Ejerció la abogacía de forma destacada pero su intervención, en un caso de corrupción, le creó un doloroso problema de conciencia. La consecuencia directa fue el abandono del ejercicio de la profesión y su dedicación a la vida religiosa

Estos tres santos comparten, además del punto común de su ejercicio de la abogacía, el hecho de que uno de los factores que les apartó del mundo jurídico fue el choque con sus convicciones religiosas.

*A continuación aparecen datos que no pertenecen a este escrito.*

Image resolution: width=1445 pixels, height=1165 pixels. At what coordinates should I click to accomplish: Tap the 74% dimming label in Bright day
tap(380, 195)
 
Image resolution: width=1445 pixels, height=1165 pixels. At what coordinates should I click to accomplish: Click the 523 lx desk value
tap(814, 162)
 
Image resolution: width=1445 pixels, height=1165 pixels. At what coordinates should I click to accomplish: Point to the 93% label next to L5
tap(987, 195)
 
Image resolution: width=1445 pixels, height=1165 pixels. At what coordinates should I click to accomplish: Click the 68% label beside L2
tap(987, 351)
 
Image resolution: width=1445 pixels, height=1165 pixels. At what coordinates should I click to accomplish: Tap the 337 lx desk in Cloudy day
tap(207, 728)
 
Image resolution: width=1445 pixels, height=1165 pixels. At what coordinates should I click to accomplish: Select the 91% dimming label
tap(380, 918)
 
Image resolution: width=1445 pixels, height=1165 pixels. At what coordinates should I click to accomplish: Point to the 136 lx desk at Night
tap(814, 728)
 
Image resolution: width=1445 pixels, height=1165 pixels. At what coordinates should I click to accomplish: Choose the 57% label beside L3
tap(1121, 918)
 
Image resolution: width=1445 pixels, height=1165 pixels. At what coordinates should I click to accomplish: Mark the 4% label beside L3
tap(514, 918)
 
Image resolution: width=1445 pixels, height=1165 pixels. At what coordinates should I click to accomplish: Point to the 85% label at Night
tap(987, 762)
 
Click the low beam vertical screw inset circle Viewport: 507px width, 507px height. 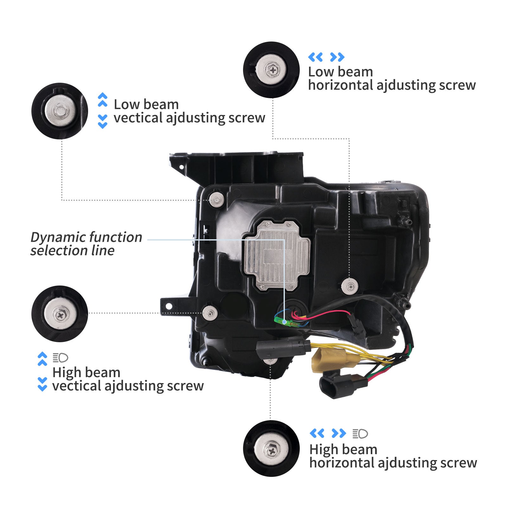(60, 111)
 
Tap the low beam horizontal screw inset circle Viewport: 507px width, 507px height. (271, 70)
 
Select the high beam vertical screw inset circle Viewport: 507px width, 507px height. (60, 314)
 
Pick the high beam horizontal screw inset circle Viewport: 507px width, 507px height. (271, 449)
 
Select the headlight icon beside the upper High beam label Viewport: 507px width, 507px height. (60, 358)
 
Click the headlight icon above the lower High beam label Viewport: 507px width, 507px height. (360, 433)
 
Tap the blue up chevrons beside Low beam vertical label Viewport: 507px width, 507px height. (103, 99)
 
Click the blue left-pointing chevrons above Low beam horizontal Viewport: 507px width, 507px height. (315, 57)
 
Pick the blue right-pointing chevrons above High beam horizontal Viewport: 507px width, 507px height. (338, 433)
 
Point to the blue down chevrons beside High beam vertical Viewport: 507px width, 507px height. (42, 384)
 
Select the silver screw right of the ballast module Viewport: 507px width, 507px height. (350, 287)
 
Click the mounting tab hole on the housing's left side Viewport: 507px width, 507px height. (169, 306)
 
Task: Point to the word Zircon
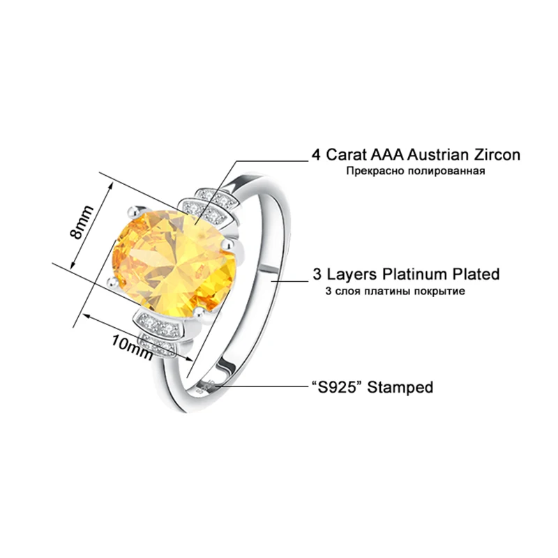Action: [496, 155]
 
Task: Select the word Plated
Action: [474, 274]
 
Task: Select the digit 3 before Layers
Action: [315, 274]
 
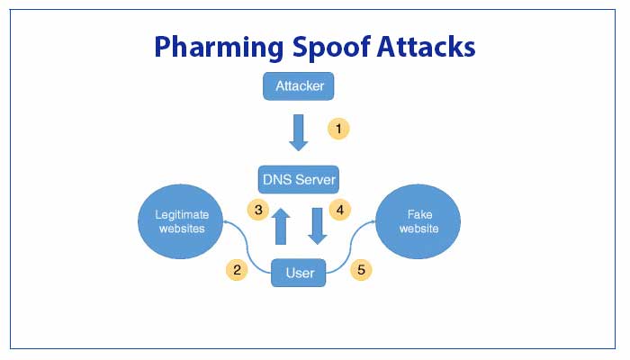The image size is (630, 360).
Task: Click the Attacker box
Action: tap(299, 87)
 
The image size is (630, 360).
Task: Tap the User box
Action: tap(300, 273)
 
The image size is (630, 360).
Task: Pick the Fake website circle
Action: tap(418, 221)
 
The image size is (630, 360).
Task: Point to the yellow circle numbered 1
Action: tap(338, 129)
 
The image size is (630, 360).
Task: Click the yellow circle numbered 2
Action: tap(237, 269)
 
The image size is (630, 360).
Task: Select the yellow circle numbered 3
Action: tap(258, 210)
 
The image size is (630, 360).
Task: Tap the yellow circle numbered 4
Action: tap(339, 210)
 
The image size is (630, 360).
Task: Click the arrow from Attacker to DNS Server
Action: tap(299, 132)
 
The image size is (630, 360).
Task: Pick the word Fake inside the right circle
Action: tap(418, 213)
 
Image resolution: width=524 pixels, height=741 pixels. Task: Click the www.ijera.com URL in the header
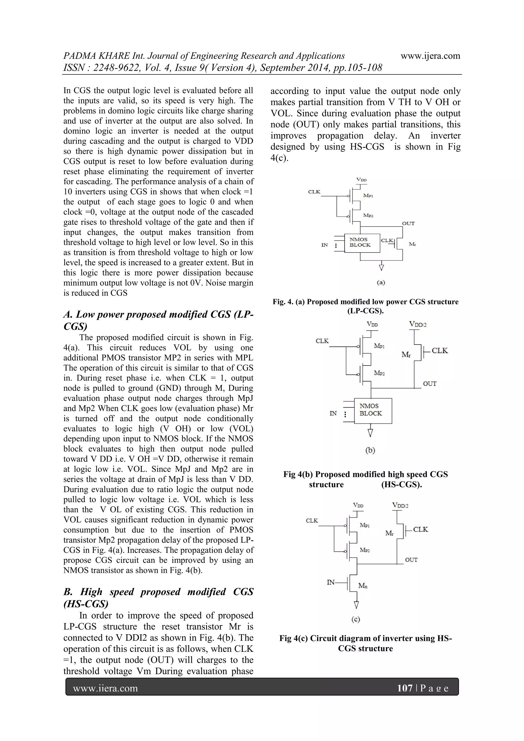click(430, 56)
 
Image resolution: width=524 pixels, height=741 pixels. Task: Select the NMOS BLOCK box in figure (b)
click(373, 410)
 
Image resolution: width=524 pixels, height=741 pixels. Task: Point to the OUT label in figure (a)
click(408, 223)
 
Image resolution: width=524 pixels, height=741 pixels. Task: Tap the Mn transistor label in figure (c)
click(363, 585)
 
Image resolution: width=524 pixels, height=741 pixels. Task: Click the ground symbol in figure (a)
click(381, 267)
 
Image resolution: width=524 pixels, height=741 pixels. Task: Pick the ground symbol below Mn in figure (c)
click(356, 604)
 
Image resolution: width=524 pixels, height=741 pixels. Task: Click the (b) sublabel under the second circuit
click(370, 450)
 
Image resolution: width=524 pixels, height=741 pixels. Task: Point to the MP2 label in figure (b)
click(379, 373)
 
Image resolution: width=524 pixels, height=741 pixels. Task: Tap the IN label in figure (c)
click(331, 582)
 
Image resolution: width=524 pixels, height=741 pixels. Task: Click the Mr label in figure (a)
click(412, 244)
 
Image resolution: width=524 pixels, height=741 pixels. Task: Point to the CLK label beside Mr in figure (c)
click(420, 530)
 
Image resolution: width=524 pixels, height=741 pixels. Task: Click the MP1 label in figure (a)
click(368, 195)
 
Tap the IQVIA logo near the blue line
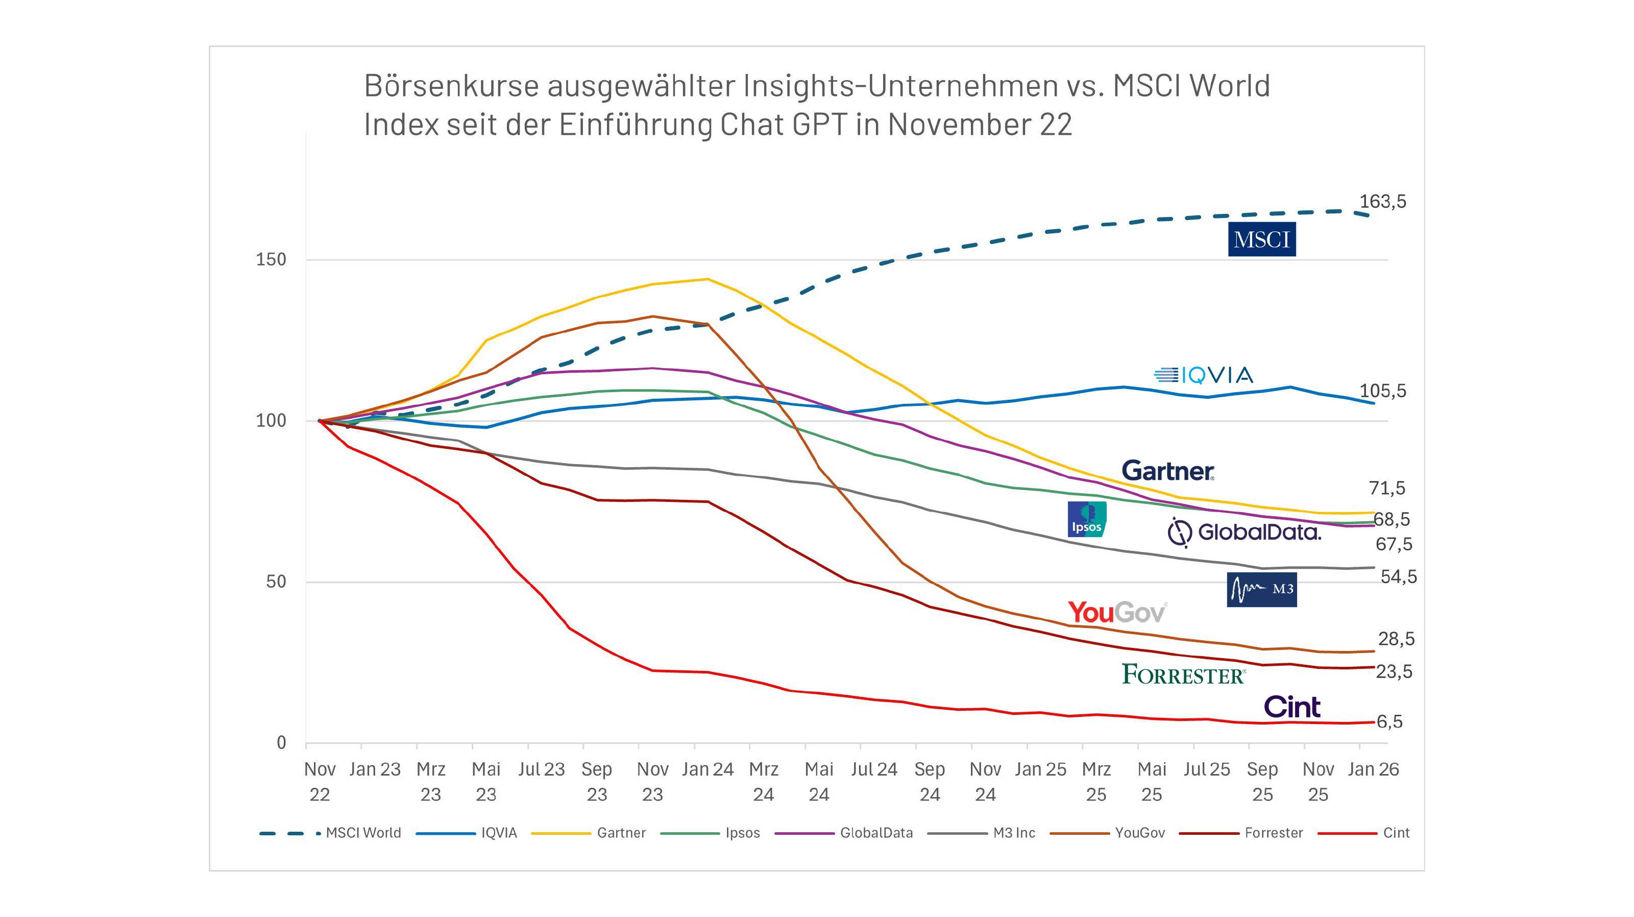(x=1203, y=375)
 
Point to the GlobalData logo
(x=1244, y=532)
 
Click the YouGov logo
(x=1117, y=612)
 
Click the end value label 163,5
(x=1382, y=202)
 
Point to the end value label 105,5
(x=1382, y=391)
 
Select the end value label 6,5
(x=1388, y=721)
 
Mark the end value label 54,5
(x=1398, y=577)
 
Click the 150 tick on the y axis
(x=271, y=259)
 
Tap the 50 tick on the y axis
(x=276, y=582)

En el caso de San Agustín fue cuando tuvo plena conciencia de que, con la retórica, se podía retorcer la verdad y conseguir que triunfara la injusticia

En el de Santo Tomás Moro ocurrió cuando afrontó el problema del choque entre la ley humana y la ley divina .

En el de San Alfonso María de Ligorio tuvo lugar cuando no quiso implicarse más en casos de corrupción, en los que se vio envuelto a su pesar.

TRES CASOS PARA REFLEXIONAR

La verdad es que, a veces, para un abogado es difícil asumir defensas penales de conductas altamente reprochables. Pero todo el mundo tiene derecho a la defensa .Y defender no es aplaudir ni aprobar éticamente lo que el cliente ha hecho. Con ello no se legalizan conductas morales o contrarias a la ética.

De otro lado, en ámbitos distintos al penal, también pueden producirse choques con la conciencia. Por ejemplo, en la defensa de intereses económicos o mercantiles, con cláusulas abusivas impuestas por empresas poderosas o cuando el cliente busca eludir justos deberes fiscales o blanquear capitales.

Cada abogado debe encontrar su camino, superar las contradicciones y los conflictos profesionales, éticos y morales que, tarde o temprano, emergerán en el ejercicio de la profesión. Y encontrar su camino personal, según cada caso, como hicieron San Agustín, Santo Tomás Moro y San Alfonso María de Ligorio; tres grandes abogados reconocidos por la historia.

No hay fórmula ni solución mágica en esta búsqueda. Como decía Antonio Machado, “Caminante no hay camino, se hace camino al andar”.